4. En deuxième lieu, l'arrêté en litige comporte l'énoncé des motifs de droit et de fait qui en constituent le fondement. Il vise notamment la convention européenne de sauvegarde des droits de l'homme et des libertés fondamentales, notamment ses articles 3 et 8, ainsi que le règlement UE n° 604/2013 et notamment son article 3.2. L'arrêté précise les conditions d'entrée en France de M. D..., en particulier la circonstance qu'il a déposé une demande d'asile en préfecture alors qu'il avait déjà déposé une telle demande auprès des autorités autrichiennes. Par ailleurs, le préfet précise que, compte tenu de ses observations, l'intéressé ne peut se prévaloir d'une vie privée et familiale en France. Dès lors, le préfet de la Haute-Garonne a suffisamment motivé en droit et en fait la décision par laquelle il a décidé son transfert aux autorités autrichiennes. Par suite, le moyen tiré du défaut de motivation doit être écarté. En outre, il ressort de cette motivation que le préfet de la Haute-Garonne s'est livré à un examen complet de la situation personnelle de M. D....

5. En troisième lieu, aux termes du paragraphe 2 de l'article 3 du règlement UE n° 604/2013 : " Lorsque aucun État membre responsable ne peut être désigné sur la base des critères énumérés dans le présent règlement, le premier État membre auprès duquel la demande de protection internationale a été introduite est responsable de l'examen ". Aux termes du paragraphe 1 de l'article 18 du même règlement : " L'État membre responsable en vertu du présent règlement est tenu de : (...) b) reprendre en charge, dans les conditions prévues aux articles 23, 24, 25 et 29, le demandeur dont la demande est en cours d'examen et qui a présenté une demande auprès d'un autre État membre ou qui se trouve, sans titre de séjour, sur le territoire d'un autre État membre (...) d) reprendre en charge, dans les conditions prévues aux articles 23, 24, 25 et 29, le ressortissant de pays tiers ou l'apatride dont la demande a été rejetée et qui a présenté une demande auprès d'un autre État membre ou qui se trouve, sans titre de séjour, sur le territoire d'un autre État membre (...) ".

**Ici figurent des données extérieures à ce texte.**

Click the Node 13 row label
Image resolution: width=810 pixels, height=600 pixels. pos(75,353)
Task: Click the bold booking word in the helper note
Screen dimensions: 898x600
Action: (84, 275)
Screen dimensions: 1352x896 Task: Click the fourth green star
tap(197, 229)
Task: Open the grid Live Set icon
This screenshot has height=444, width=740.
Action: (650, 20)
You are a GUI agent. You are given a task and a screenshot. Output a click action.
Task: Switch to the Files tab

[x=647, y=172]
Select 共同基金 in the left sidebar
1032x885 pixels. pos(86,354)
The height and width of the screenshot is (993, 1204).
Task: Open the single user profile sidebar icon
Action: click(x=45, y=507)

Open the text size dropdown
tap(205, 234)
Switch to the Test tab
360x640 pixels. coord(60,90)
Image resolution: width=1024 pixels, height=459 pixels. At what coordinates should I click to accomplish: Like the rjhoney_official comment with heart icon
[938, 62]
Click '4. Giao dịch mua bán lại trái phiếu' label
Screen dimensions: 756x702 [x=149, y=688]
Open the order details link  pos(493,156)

6. Il ressort des observations faites par l'intéressé lors de son entretien individuel que M. D... est entré en France après que la demande d'asile qu'il avait déposée en Autriche a été rejetée. Dans ces conditions, compte tenu des dispositions citées au point précédent du paragraphe 1 de l'article 18 du règlement UE n° 604/2013, la circonstance que la demande d'asile qu'il a déposée en Autriche aurait été rejetée ne fait pas obstacle à la désignation de l'Autriche comme pays responsable de l'examen de sa demande d'asile.

7. En troisième lieu, alors que M. D... a déclaré lors de son entretien individuel ne pas avoir de membres de sa famille en France, il soutient sans toutefois l'établir qu'un oncle, une tante et des cousins vivent en France. Dès lors, il ne ressort d'aucune pièce du dossier qu'en prenant la décision en litige, le préfet aurait porté au droit de l'intéressé au respect de sa vie privée et familiale une atteinte disproportionnée par rapport aux buts en vue desquels elle a été prise. Dans ces conditions, le moyen tiré de la méconnaissance de l'article 8 de la convention européenne de sauvegarde des droits de l'Homme et des libertés fondamentales doit être écarté.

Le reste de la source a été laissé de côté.